Some lines of these records may hold the word "screenshot"; state how many, using only the number.

Extracted records section start

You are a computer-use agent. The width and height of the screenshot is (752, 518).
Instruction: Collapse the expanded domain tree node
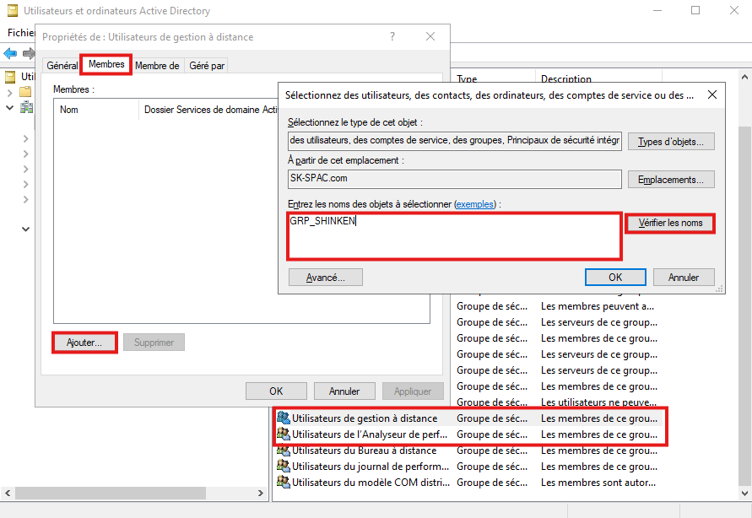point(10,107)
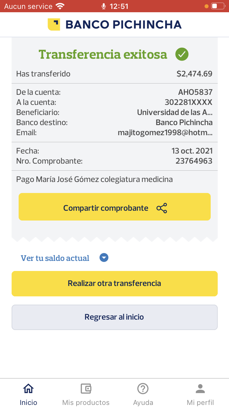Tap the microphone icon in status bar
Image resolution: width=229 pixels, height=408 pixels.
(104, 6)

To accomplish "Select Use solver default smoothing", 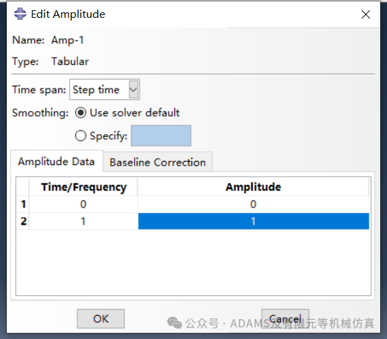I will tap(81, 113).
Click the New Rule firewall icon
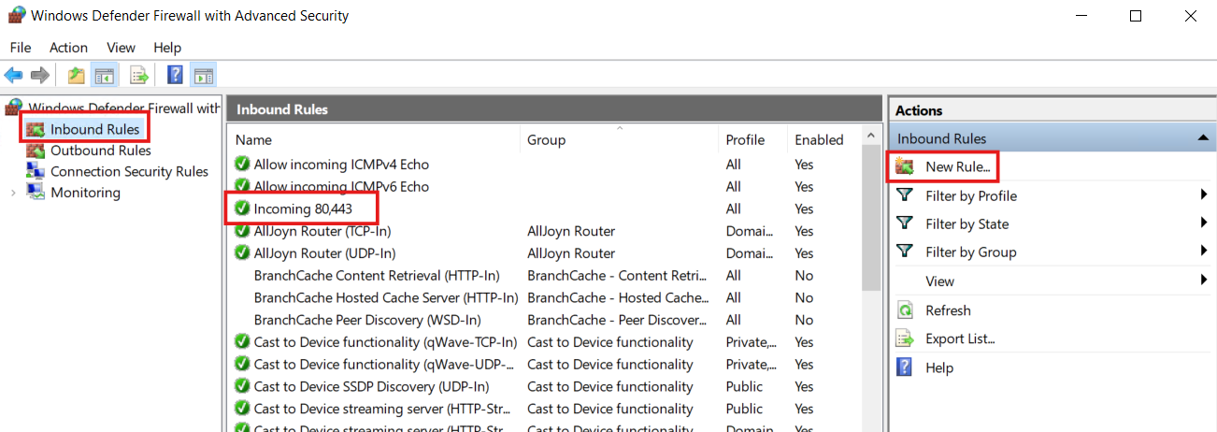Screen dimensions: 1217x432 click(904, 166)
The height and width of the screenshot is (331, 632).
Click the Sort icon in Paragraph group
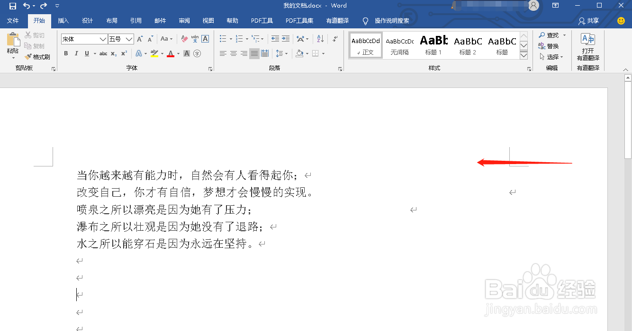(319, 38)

Extracted records section end

### The completed task
2